Wednesday, May 22, 2024

The city plans to buy the 4-acre Buckingham Field in West Cambridge, with its permanent use to be decided later. (Photo: Google)

A vote Monday locks in spending $18.5 million for a friendly land taking of the 4-acre Buckingham Field in West Cambridge, but not its use as permanent open space – a distinction that was crucial to several of the eight city councillors who agreed to the purchase.

The holdout was Tim Toomey, who said he was “distressed and dismayed” to see the city manager’s request for a field in an area that already held much of the city’s open space.

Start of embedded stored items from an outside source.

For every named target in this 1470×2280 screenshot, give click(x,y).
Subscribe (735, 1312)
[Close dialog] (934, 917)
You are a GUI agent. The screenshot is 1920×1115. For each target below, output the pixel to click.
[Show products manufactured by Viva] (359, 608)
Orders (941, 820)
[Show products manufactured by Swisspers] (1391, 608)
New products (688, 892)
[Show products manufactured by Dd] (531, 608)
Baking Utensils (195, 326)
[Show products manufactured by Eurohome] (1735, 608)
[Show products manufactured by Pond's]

The land, used by the Buckingham, Browne & Nichols private day school as a playing field, is at 185 Larch Road, directly across the street from Fresh Pond.

The school said in November that it plans to spend the sales money immediately, buying 6.1 acres on Grove Street in Watertown from Mount Auburn Cemetery as part of a planned 20-acre athletics complex. Cambridge’s part of the deal was needed to move forward this week, councillor Marc McGovern said he’d learned from the city manager.

Toomey, who has long complained about East Cambridge’s unfair burden of affordable housing compared with West Cambridge, was upset by what looked like a gift to residents and a business in an already privileged part of town.

“It is really striking for the city to all of a sudden be able to access $18 million in these very stressful financial times. To me it is really astounding,” Toomey said, noting that nowhere in the document shown to councillors did the term “affordable housing” appear, though there was a note that after three years the council would be able to use the land for any municipal use. (The term encompasses construction of affordable housing, city solicitor Nancy Glowa explained later.)

Toomey was also struck by the “unbelievable price [in which] Buckingham, Browne & Nichols gets the better of the arrangement,” considering that an assessment two years ago had shown a value of $6 million. “We can come up with $18 million for a wealthy private school who will now have a nice arrangement with the town of Watertown for almost exclusive use of open space.”

Call for open space

City Manager Louis A. DePasquale said that in his three decades in City Hall, including in service to two previous city managers, he’d heard councillors call repeatedly for open space to be bought whenever possible to supplement its shortage in a small, densely packed city – including newer calls for fields for games of lacrosse, cricket and soccer. During the coronavirus pandemic he’d heard the need even more urgently, with calls to keep Memorial Drive closed to cars for use as open space, and for the city’s golf course to be repurposed as well. “The reality is, we still need open space,” DePasquale said. “On the other hand, we didn’t want to handcuff the council and declare it as open space … BB&N hopes it can be open space, but we haven’t guaranteed that” after the first three years, when the school will still need its occasional use.

Other councillors seemed confident the acreage could stay at least in part open space, even if there were eventually affordable housing or even a prekindergarten sharing the 4 acres. The vote was 8-1 in favor of the deal in anticipation of an eventual public process that would decide that mix.

Some councillors criticized the staff for missing past opportunities – Toomey’s example was Fulkerson Street in East Cambridge – and urged the city to keep looking for land becoming available in even more essential areas such as Alewife, where a surge in residential construction suggested an onrushing need for a neighborhood school and neighborhood open space. But no matter playing fields’ addresses, they are used by “youth from across the city,” councillor Patty Nolan said. “We are one city.”

Affirming the price

They seemed less concerned about the price than Toomey, especially after an explanation from Gayle Willett, director of assessment for the city: “This [has been] an exempt property,” she said, referring to BB&N’s tax status as as school. “The practice of the department has been to put the majority of our work and effort into taxable properties and review the exempt properties when we are coming up on a reevaluation. That is next year.”

A private appraisal placed the field at $20 million, Glowa noted, and Nolan said her own quick research showed the city’s friendly eminent domain offer as “very much in line with prices in that area.”